Showing posts with label antitrust. Show all posts
Showing posts with label antitrust. Show all posts

Wednesday, May 13, 2009

The Europeans Punish Success, Again

The European antitrust regulator has just announced it will fine Intel Corporation $1.44 billion (1.06 billion euros) because it "harmed millions of European consumers by deliberately acting to keep competitors out of the market for computer chips for many years." It did this, essentially, by discounting the price it sold chips to stores that agreed to sell computers containing them in bulk through exclusive agreements.

We've been down this path before. The railroads that served Standard Oil charged him a lower rate because Rockefeller could guarantee large, steady shipments of oil, which the railroads could ship more cheaply. For providing the railroads with product in a way that reduced their costs, and being charged less for providing that, Rockefeller was prosecuted.

In the same manner, a retail store that can guarantee large, steady sales of computers containing Intel chips is more valuable to Intel than a store that buys some of its chips and some of its competitor's chips. Intel can afford to provide a discount.

Those never-to-be-denied European customers benefit from this by getting cheaper Intel chips, yet they were supposedly harmed according to the European antitrust commissioner.

But also evaded by the European antitrust commissioner is that a market for computer chips would not exist at all if Intel did not invent, develop, and constantly innovate the chips that become the brains of computers. Because of Intel's work, each year the chips are faster and smarter. Each computer sold with those chips can do more -- faster processing of material from the Internet, simultaneous handling of video and audio, and numerous other tasks -- because of the relentless intellectual effort of Intel's scientists and engineers.

That is part of what the never-to-be-denied European consumers and all others who buy Intel chips are getting.

To steal $1.44 billion from Intel is to demand that these scientists and engineers work for free. It is to steal the fruit of their effort, which we all benefit from by voluntarily buying their products that they create. As their property created by their minds, they have the right to set the terms under which we gladly buy these products, which we buy because of the great benefits they offer us.

Into all this steps the punishing European antitrust commissioner. She violates Intel's property rights and the rights of Intel's customers to do business with Intel on mutually agreed-upon terms. And by so doing, she ensures that Intel has $1.44 billion less in which to reward the efforts of those scientists and engineers who create the marvelous Intel chips.

If our computers are a little slower than they could be and our freedoms more diminished, thank Neelie Kroes, the European antitrust commissioner, and the legions of apologist economists who rationalize the pernicious doctrine of antitrust that gives her this power.

Monday, February 04, 2008

This Is Not Capitalism

Yesterday, Google began an effort to lobby government to forcefully prevent Microsoft from acquiring Yahoo. Over the weekend, Microsoft had announced an offer to acquire Yahoo. The offer price was a generous one, amounting to a 61% premium for holders of Yahoo stock. This is a serious, attractive offer for Yahoo shares by a serious, deep-pocketed acquiror. Yahoo investors would receive either cash or stock in the new combined company.

= Dataset rows =
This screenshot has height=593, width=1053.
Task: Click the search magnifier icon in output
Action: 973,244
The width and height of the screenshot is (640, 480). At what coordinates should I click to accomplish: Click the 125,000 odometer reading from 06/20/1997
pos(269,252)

==

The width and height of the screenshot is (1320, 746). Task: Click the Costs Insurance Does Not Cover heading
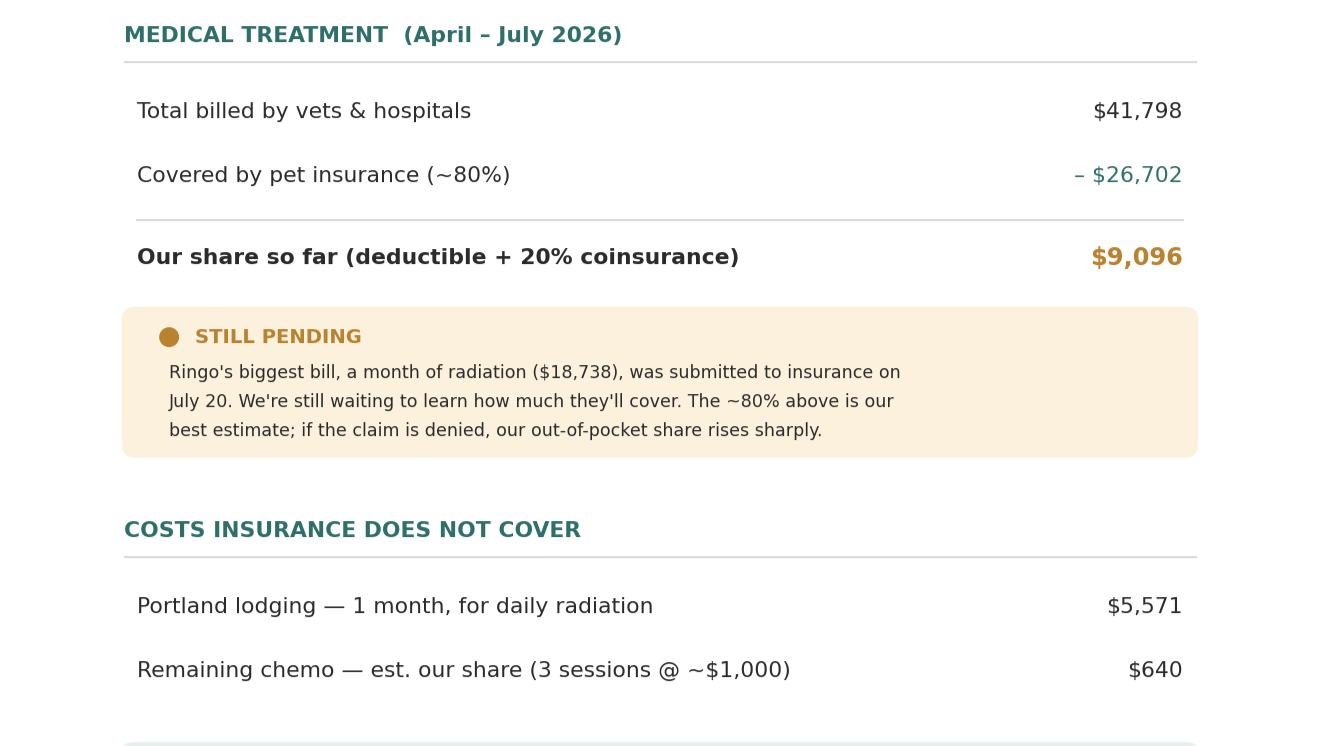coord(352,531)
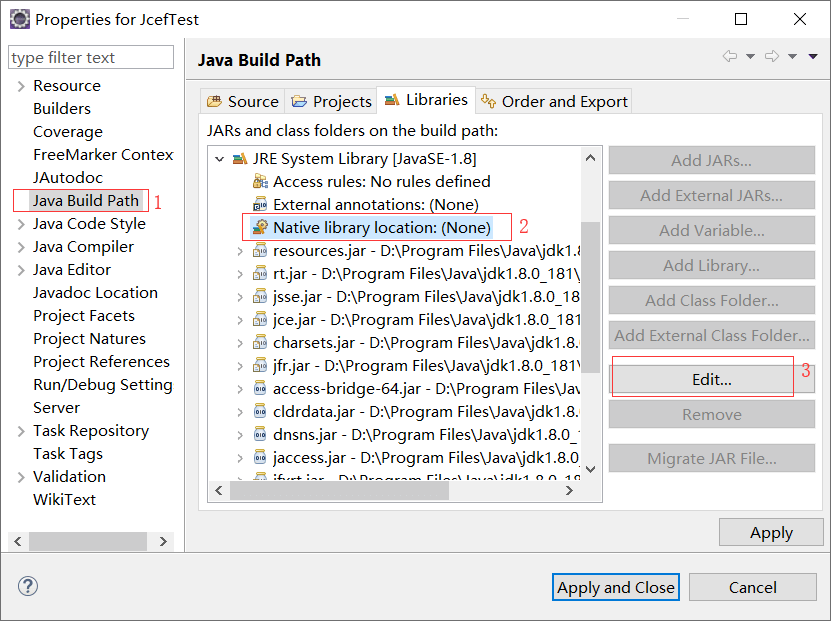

= Instructions for the task =
Please output the portion of the antitrust text between "The European antitrust regulator" and "through exclusive agreements.", inclusive, word for word. The data isn't needed here.

= Response to this task =
The European antitrust regulator has just announced it will fine Intel Corporation $1.44 billion (1.06 billion euros) because it "harmed millions of European consumers by deliberately acting to keep competitors out of the market for computer chips for many years." It did this, essentially, by discounting the price it sold chips to stores that agreed to sell computers containing them in bulk through exclusive agreements.